The federal Worker Adjustment Retraining Notification Act (the WARN Act), generally requires that employers give workers 60 days’ written notice of any plant closings or mass layoffs. If employers do not comply with this requirement, then workers can recover backpay.
A recent decision from the United States Bankruptcy Court for the District of Delaware addressed obligations under the WARN Act for an employer facing a potential bankruptcy. Yellow Corp., a national trucking business, found itself in challenging financial circumstances. In an attempt to stabilize its financial condition, the company hired bankers to identify new investors and possible modifications of its debt. The company had also asked its union pension fund for a deferral of contributions. The fund refused, and the company failed to make the contribution. The union then gave the company a 72-hour strike notice. Both the company and the union treated the notice as a bluff, but customers reacted negatively — and daily shipments dropped sharply in a matter of days, which ultimately led the company to terminate employees and file for bankruptcy.
In the company’s bankruptcy proceeding, employees pursued WARN Act claims and, after discovery, both sides filed motions for summary judgment. The court then considered the statutory exemptions to WARN Act liability.
Exception 1: The Faltering Company Exception
First the court considered the so-called “faltering company exception.” Under this exception, an employer does not have to comply with the WARN Act’s notice requirement if, “as of the time that notice would have been required,” it was “actively seeking capital or business which, if obtained would have enabled the employer to avoid or postpone the shutdown,” and the employer “reasonably and in good faith believed that giving the notice required would have precluded the employer from obtaining the needed capital or business.”
The court concluded that Yellow Corp.’s efforts prior to filing bankruptcy clearly indicated that it was attempting to “explore options either to refinance existing indebtedness or to attract new capital,” and that such efforts were “sufficient to fall within the faltering company exception.” More specifically, the court noted that “[r]etaining an investment banker that is actively engaged in exploring the market for sources of new liquidity is precisely the kind of activity that qualifies under the faltering company exception.”
Exception 2: Unforeseeable Business Circumstance Exception
Next, the court considered the “unforeseeable business circumstances exception.” Under this exception, an employer does not have to comply with the 60-day notice requirement if a layoff is “caused by business circumstances that were not reasonably foreseeable” at the time that the notice would have normally been required.

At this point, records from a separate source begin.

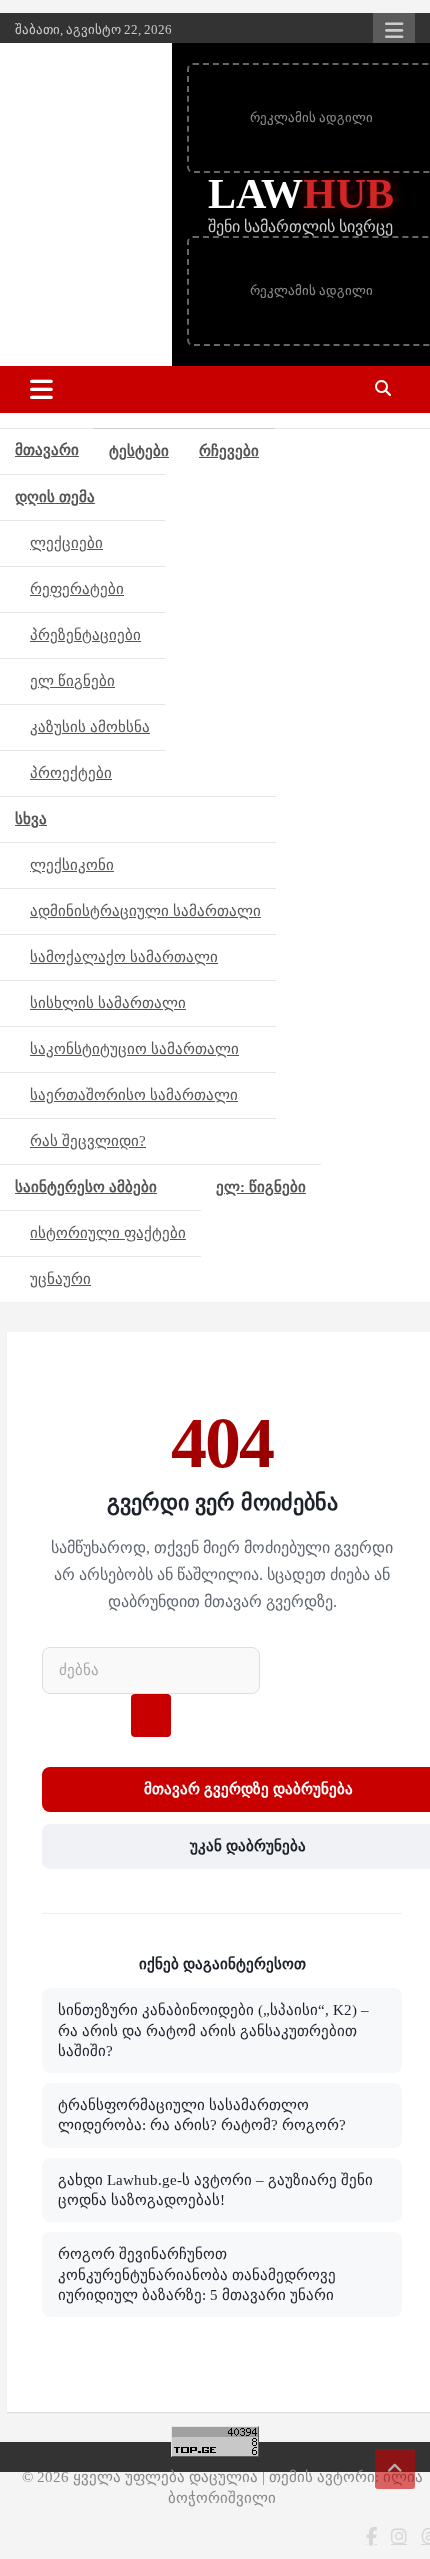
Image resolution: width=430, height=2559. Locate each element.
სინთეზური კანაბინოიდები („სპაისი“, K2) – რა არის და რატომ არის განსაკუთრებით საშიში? (213, 2030)
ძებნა (151, 1715)
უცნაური (60, 1279)
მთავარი (47, 450)
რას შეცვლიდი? (88, 1141)
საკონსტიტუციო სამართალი (134, 1049)
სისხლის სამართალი (108, 1003)
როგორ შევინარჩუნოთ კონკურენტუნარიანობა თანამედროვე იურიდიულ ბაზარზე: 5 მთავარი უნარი (197, 2274)
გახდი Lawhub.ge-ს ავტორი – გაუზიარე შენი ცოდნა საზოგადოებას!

In determining whether the present events had been “reasonably foreseeable,” the court recognized it must apply an objective standard to determine “whether a similarly situated employer,” using “commercially reasonable business judgment,” would have foreseen the events at the time that the notice would have otherwise been required. The court then determined that it was clear that the company’s shut down was caused by an unforeseeable business event, namely, the “history of brinksmanship” with the union.
Notice to Workers Is Still Necessary Even if Exceptions Apply
The court did not end its analysis at this point. Even if an exception applies, an employer must still give employees as much notice as is practicable and provide a brief statement of the basis for reducing the notification period.
The court held that when the company eventually gave notice to its workers, those notices did not contain enough adequate facts to justify the reduced notice period. Yellow Corp.’s first notice to workers was “devoid of actual facts,” while the second notice lacked “language specific to the company’s circumstances.” Therefore, the court held that the company could not successfully rely upon either of the exceptions to avoid WARN Act liability.
The Liquidating Fiduciary Exception
The company had another argument to avoid WARN Act liability, referred to as the “liquidating fiduciary exception.” Under Department of Labor regulations, certain employers “whose sole function in the bankruptcy process is to liquidate a failed business… does not succeed to the notice obligations.” Hence, the question before the court was whether, at the time of the layoffs, the company was still engaged in its usual business activity. The court determined that, as of the date on which nonunion employees had been fired, the company was still an employer because it was still making deliveries. However, it was less clear whether there was usual business activity at the time when union workers were fired a number of days later. Accordingly, the court was unable to grant summary judgment on this exception to liability.
Takeaways
Financially distressed companies have many responsibilities to creditors and other stakeholders:
- Management and professional advisors must consider compliance with the WARN Act employee notice requirements when there is a potential for mass layoffs.
- Even if you qualify for an exception, you may still need to give notice.
- Check for state law “mini-WARN Acts” that may have different requirements.
Although there are exceptions to the WARN Act notice requirements when a company is faltering or facing unforeseen circumstances, strict compliance is still necessary to avoid liability to employees.